[Rows from a dataset for grounding on-screen items]
####
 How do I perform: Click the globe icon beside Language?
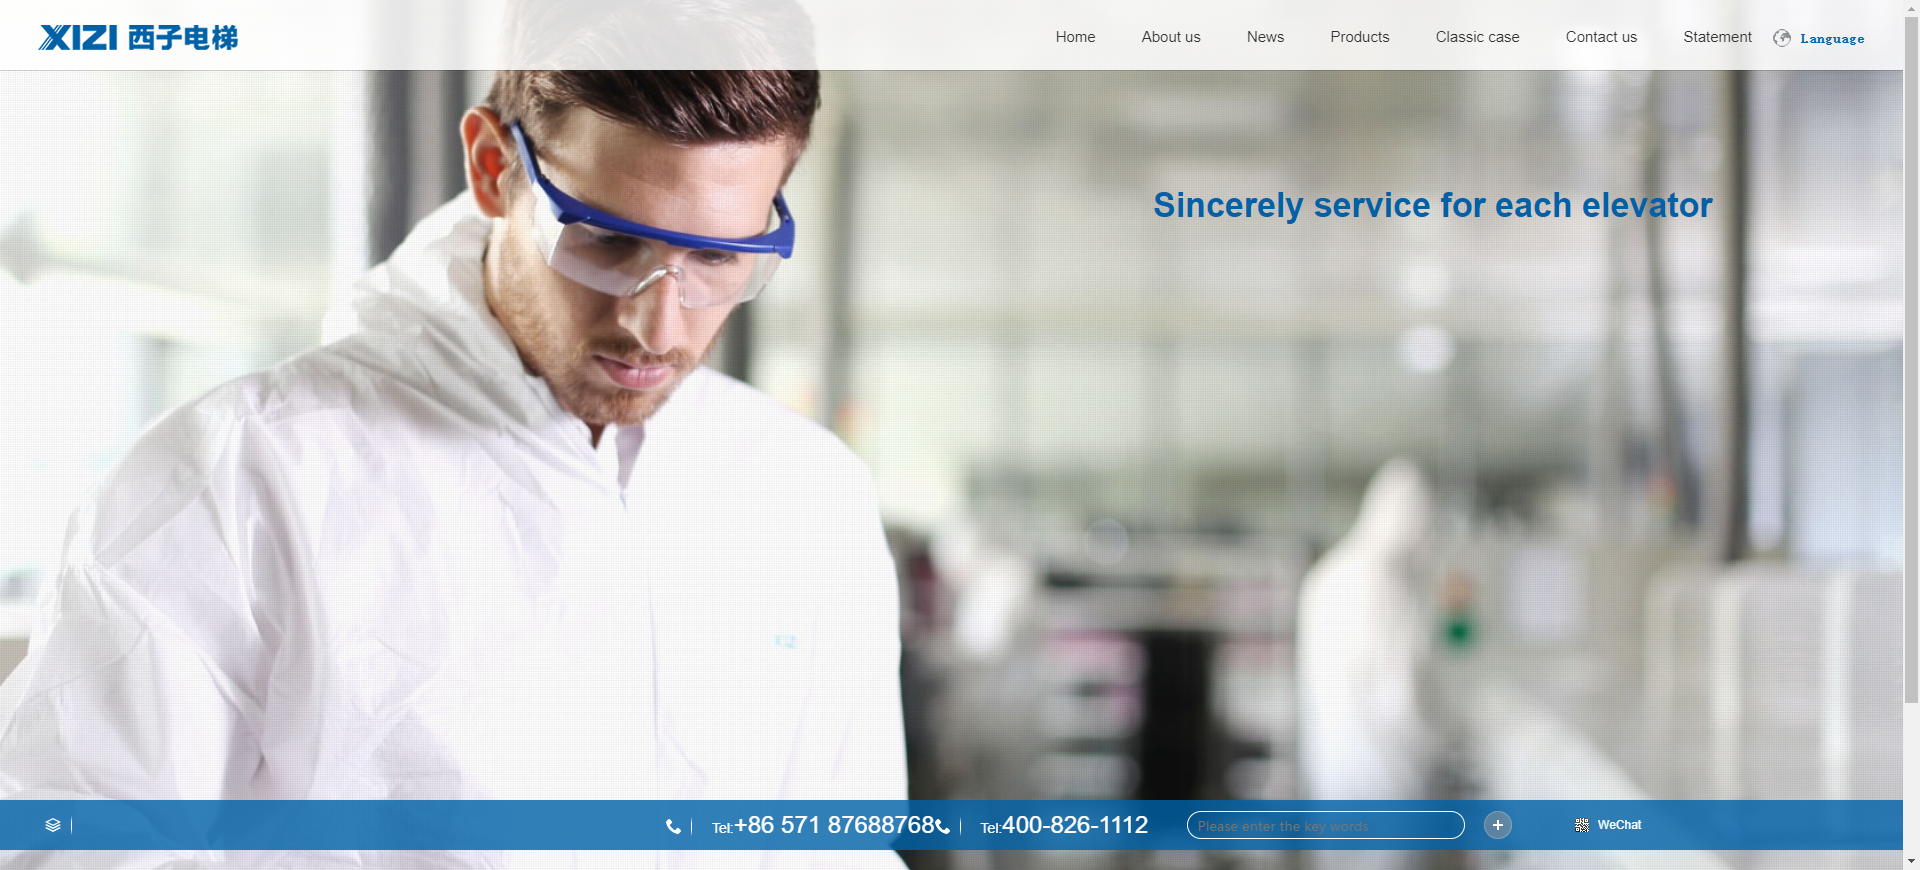coord(1782,38)
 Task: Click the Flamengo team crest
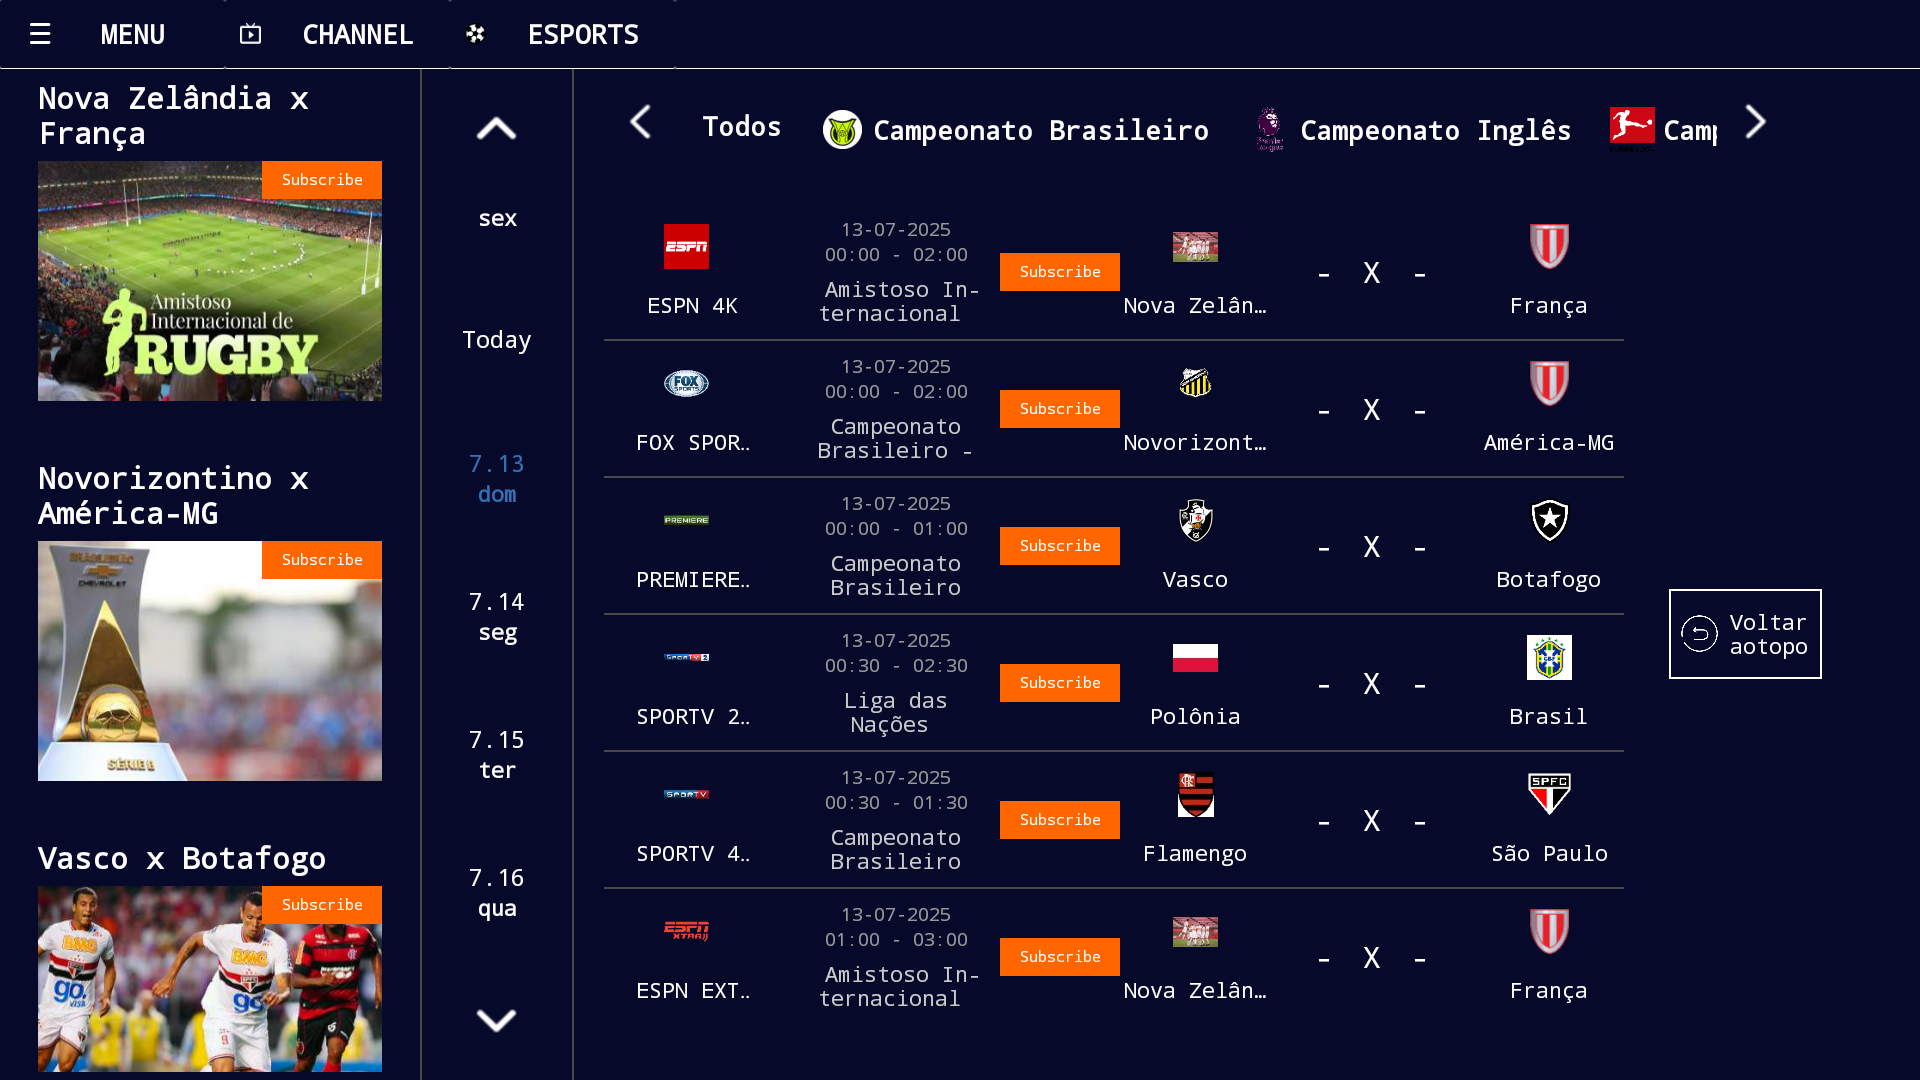click(1195, 795)
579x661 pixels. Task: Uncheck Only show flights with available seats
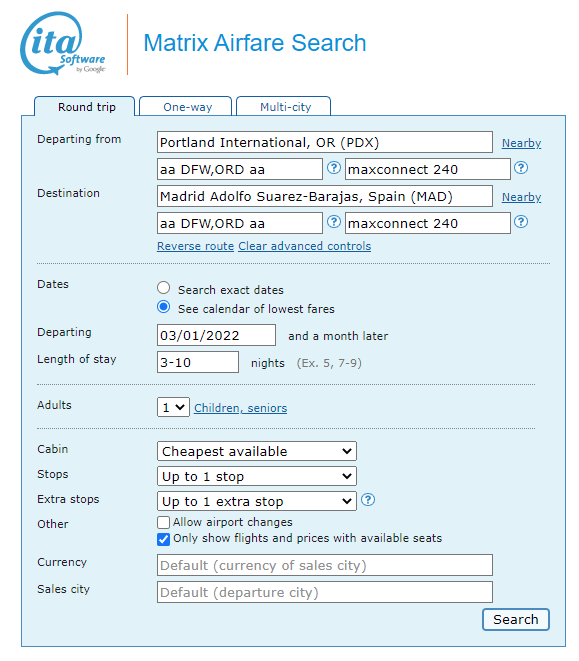coord(163,539)
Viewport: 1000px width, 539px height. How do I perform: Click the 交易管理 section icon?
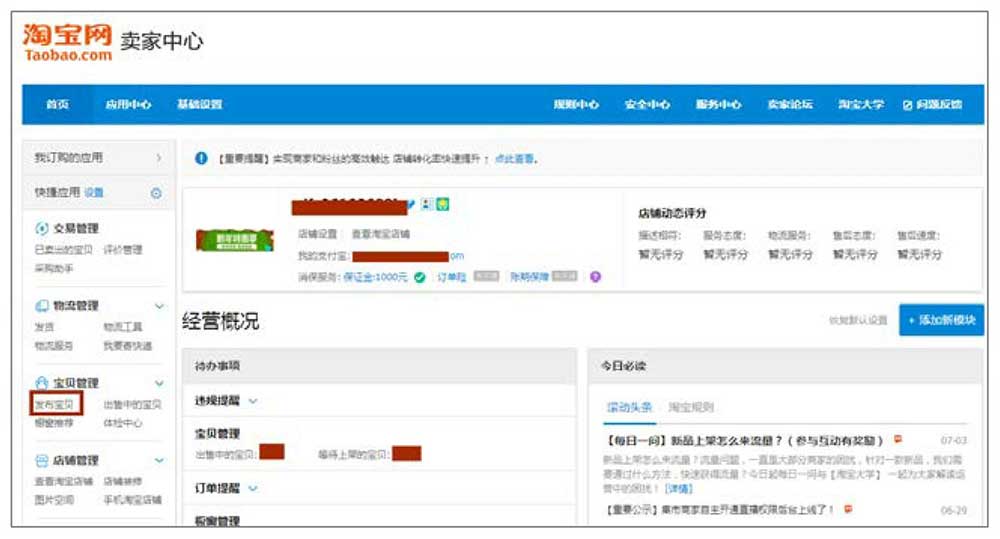pos(41,229)
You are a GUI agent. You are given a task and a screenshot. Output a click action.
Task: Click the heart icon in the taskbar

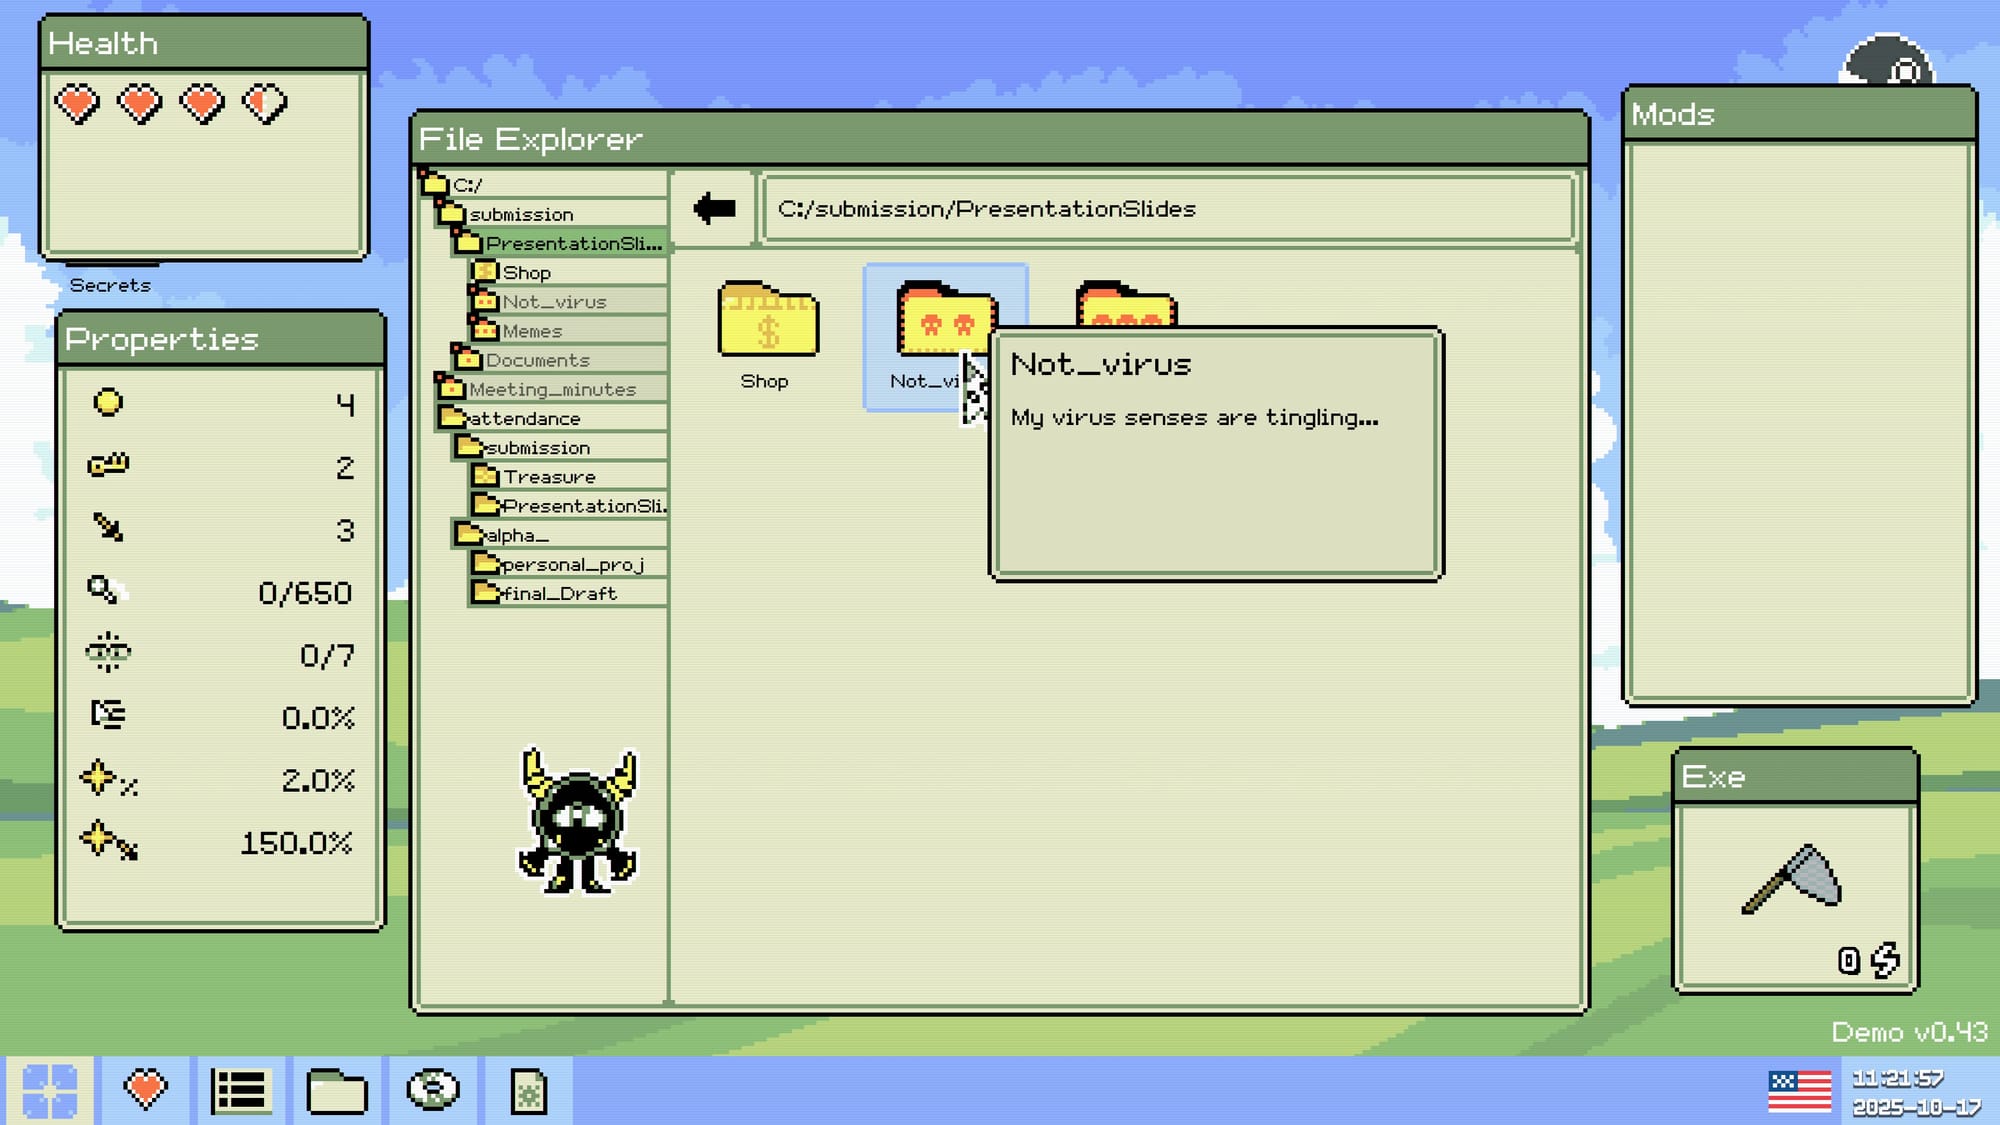pyautogui.click(x=145, y=1089)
####
◆ What needs to be done: Copy every line of the listing above word for word, but leave out the pictures.

◆ Response to the exercise:
 How do I perform: Click the globe icon beside Language?
coord(1782,38)
 Task: Click the Flamengo team crest
click(1195, 795)
579x661 pixels. Task: Uncheck Only show flights with available seats
coord(163,539)
Viewport: 1000px width, 539px height. How do I perform: Click the 交易管理 section icon?
pos(41,229)
You are a GUI agent. You are given a task and a screenshot. Output a click action.
Task: Click the heart icon in the taskbar

pyautogui.click(x=145, y=1089)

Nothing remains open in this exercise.